The mechanisms associating diabetes or IFG to glaucoma are unclear. Hyperglycemia may increase IOP by drawing excess aqueous humor into the anterior chamber20,21, or by altering the trabecular meshwork function6. However, the association between diabetes and IOP in previous studies was weak7,8, and more importantly, in Korea, the most prevalent type of glaucoma is normal tension glaucoma, which suggest that there are other mechanisms beyond increased IOP. Vascular mechanisms also have been proposed to play a role between diabetes and glaucoma even in prediabetic stages22. It has been suggested that diabetes causes microvascular damage and vascular dysregulation of the optic nerve head and the retina, thereby increasing the susceptibility to glaucomatous damage19,23.

In addition, we found that diabetic patients treated with insulin (aHR = 1.884) were associated with higher risk of glaucoma compared to those treated with oral hypoglycemic agents (aHR = 1.449). This association was consistent even in all subgroup analyses before and after adjusting for confounding factors. Previous studies have also reported higher risk for glaucoma in diabetic patients treated with insulin24,25,26. Graw et al.25 reported an increased risk of glaucoma (odds ratio of 5.8) in diabetic patients treated with insulin and oral antidiabetics. The Thessaloniki Eye Study also revealed increased risk of glaucoma in those with history of diabetes treated with insulin compared to those treated without insulin 24. The Baltimore Eyes Study reported increased mean IOP in patients using insulin compared to those without diabetes. In previous studies, diabetes treated with insulin was a self-reported parameter which is subject to potential recall bias, however, in our study, treatment with insulin was based on objective criteria, ICD-10 codes. Although the mechanism is unclear, it could be an effect from insulin itself, or insulin may be a marker for diabetes severity indicating insulin resistance and high glycemic burden24. Our findings warrant further research.

While this robust association between diabetes and glaucoma was consistent in all subgroups classified by age, smoking or drinking status, hypertension or dyslipidemia, the association was more prominent in younger age group (< 65 years) compared to older age group and those without hypertension compared to those with hypertension.

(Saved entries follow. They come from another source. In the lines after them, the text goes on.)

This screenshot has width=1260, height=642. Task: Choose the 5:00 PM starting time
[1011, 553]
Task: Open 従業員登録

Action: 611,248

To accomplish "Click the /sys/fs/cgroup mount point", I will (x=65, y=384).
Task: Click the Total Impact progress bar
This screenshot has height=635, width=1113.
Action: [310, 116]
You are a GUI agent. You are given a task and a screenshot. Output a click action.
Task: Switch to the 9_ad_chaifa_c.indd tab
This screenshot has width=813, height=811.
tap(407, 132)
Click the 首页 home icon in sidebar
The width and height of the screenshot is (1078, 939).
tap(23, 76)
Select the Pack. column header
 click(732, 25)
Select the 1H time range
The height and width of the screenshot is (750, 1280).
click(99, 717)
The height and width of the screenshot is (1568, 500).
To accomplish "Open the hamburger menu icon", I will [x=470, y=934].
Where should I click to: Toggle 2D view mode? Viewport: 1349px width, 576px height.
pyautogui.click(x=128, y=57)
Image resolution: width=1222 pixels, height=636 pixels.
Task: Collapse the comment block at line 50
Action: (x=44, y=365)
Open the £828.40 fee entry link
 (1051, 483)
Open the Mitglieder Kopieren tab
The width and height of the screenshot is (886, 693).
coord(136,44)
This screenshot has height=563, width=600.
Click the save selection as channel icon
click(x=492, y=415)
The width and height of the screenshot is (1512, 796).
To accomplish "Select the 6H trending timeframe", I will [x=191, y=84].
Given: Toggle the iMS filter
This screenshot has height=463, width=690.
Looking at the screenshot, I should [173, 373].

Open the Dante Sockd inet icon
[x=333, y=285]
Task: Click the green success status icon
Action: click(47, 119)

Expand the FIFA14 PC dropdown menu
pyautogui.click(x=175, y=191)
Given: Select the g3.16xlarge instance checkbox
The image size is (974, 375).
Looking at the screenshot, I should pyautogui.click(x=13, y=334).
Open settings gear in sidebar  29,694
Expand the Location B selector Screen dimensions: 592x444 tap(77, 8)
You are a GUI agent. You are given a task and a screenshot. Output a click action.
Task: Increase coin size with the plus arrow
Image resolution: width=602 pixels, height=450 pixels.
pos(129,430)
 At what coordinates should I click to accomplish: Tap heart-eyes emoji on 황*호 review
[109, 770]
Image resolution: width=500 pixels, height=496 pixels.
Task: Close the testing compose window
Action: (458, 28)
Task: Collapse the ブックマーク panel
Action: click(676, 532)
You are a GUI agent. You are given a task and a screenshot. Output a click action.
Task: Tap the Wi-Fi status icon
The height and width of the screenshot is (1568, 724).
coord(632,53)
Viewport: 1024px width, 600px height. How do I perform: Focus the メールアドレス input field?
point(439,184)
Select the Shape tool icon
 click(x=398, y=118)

This study is based on a large population-based epidemiologic cohort with a long follow up period. Our study design using long observation period and eliminating previously diagnosed glaucoma patients enabled us to explore the causality of diabetes status and glaucoma. However, there are also limitations. First, due to the use of claims and health examination database, we did not have access to clinical data regarding severity of diabetes or glaucoma such as HbA1c, IOP measurements, or visual field examinations. Second, our results may partly be affected by selection bias, indicating that diabetic patients may be more likely to receive more frequent eye examinations resulting in overestimation of the relationship between diabetes and glaucoma. In addition, our findings are based on only the Korean population where about 77% of primary open-angle glaucoma patients have normal IOP9 and we only included women. Therefore, our findings cannot be extrapolated to men or other populations where glaucoma results from increased IOP.

In conclusion, in this nationwide population-based longitudinal cohort study, we found that diabetes status is a predictor of glaucoma development in postmenopausal women. Our study suggests that diabetes status can be utilized to select higher-risk groups for glaucoma screening.